- [TEXT SECTION]:
= Beginning of Section =
Contributed Session 2:  PDEs and Applications
On the inf-sup Degradation in Dense Microfluidic Arrays and a Robust Preconditioning Strategy for Stokes Flow
Qi Xin
The Chinese University of Hong Kong, Shenzhen, and SICIAM, SRIBD
Peoples Rep of China
  Co-Author(s):    Qi Xin, Shihua Gong
  Abstract:
 

Simulating incompressible fluid dynamics in densely packed microfluidic devices, such as Deterministic Lateral Displacement (DLD) arrays, presents a significant computational challenge. As obstacle density increases, standard iterative solvers often experience severe performance degradation. In this report, we show that this difficulty is intrinsically linked to the pre-asymptotic degradation of the pressure-velocity coupling stability. By analyzing generalized obstacle arrays, we prove that the continuous inf-sup (LBB) constant deteriorates at an exact rate of $\Theta(m^{-1})$, where $m$ represents the obstacle density. This geometric penalty mathematically explains the severe ill-conditioning observed in classical saddle-point solvers.

Guided by this explicit scaling law, we establish a rigorous framework for mitigating the geometric ill-conditioning. Numerical experiments on both standard and highly asymmetric micro-pillar arrays are conducted to validate the theoretical analysis and evaluate the performance of various preconditioning strategies. The results demonstrate that solvers properly adapted to the exact pre-asymptotic limits can achieve robust, density-independent convergence, successfully tackling highly ill-conditioned systems approaching millions of degrees of freedom. This provides a reliable computational foundation for complex microfluidic simulations.
= End of Section =
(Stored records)
= Beginning of Section =
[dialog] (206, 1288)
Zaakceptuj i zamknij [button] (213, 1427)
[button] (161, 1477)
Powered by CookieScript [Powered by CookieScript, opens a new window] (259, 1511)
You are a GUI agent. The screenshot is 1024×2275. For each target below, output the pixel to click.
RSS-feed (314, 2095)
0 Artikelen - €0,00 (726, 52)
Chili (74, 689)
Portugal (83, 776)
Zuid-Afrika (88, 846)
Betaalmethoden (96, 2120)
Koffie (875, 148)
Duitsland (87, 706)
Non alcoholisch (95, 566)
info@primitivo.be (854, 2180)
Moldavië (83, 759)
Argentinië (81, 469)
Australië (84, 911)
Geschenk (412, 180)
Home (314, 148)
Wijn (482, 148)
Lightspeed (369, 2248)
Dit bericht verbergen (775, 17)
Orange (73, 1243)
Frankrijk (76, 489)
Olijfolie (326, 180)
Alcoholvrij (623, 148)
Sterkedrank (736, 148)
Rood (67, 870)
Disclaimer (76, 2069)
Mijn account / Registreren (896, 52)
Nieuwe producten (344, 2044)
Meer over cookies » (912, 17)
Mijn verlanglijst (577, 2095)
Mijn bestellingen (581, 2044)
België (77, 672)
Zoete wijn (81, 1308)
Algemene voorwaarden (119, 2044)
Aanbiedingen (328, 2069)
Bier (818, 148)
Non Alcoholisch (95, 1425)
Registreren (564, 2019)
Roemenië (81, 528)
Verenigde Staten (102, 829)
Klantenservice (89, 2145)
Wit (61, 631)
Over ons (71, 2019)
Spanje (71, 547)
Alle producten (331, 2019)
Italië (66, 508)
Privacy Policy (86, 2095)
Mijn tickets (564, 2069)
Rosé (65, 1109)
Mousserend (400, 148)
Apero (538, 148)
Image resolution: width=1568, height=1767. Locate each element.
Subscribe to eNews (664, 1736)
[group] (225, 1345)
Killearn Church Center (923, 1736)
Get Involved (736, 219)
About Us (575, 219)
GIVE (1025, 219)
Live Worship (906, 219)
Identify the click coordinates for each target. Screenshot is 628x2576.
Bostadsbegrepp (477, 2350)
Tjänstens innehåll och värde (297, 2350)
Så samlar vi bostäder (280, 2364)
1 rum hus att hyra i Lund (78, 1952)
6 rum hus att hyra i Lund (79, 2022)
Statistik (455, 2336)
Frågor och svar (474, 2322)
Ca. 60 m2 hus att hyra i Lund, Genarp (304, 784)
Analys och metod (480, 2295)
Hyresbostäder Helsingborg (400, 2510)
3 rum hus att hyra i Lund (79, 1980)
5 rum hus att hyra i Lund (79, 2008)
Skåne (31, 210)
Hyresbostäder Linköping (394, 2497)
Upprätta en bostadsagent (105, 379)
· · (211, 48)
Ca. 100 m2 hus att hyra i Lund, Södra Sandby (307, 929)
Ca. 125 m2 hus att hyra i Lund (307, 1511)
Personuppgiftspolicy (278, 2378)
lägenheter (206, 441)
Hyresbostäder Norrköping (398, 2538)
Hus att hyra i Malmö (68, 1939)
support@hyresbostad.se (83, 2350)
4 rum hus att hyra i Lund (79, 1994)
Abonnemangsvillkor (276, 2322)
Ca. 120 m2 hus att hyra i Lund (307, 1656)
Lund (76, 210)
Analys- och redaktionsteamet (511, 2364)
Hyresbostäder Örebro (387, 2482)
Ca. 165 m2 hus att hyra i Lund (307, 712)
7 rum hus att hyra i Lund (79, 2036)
= End of Section =
- [WORK TO COMPLETE]:
1. Retype the part of the conference abstract that begins at the words "Simulating incompressible fluid" and stops after "classical saddle-point solvers.".
2. List every abbreviation written in all capital letters that appears in the conference abstract.
These entries have no connection to the conference abstract.

- [SOLUTIONS TO THE EXERCISE]:
1.
Simulating incompressible fluid dynamics in densely packed microfluidic devices, such as Deterministic Lateral Displacement (DLD) arrays, presents a significant computational challenge. As obstacle density increases, standard iterative solvers often experience severe performance degradation. In this report, we show that this difficulty is intrinsically linked to the pre-asymptotic degradation of the pressure-velocity coupling stability. By analyzing generalized obstacle arrays, we prove that the continuous inf-sup (LBB) constant deteriorates at an exact rate of $\Theta(m^{-1})$, where $m$ represents the obstacle density. This geometric penalty mathematically explains the severe ill-conditioning observed in classical saddle-point solvers.

2. SICIAM, SRIBD, DLD, LBB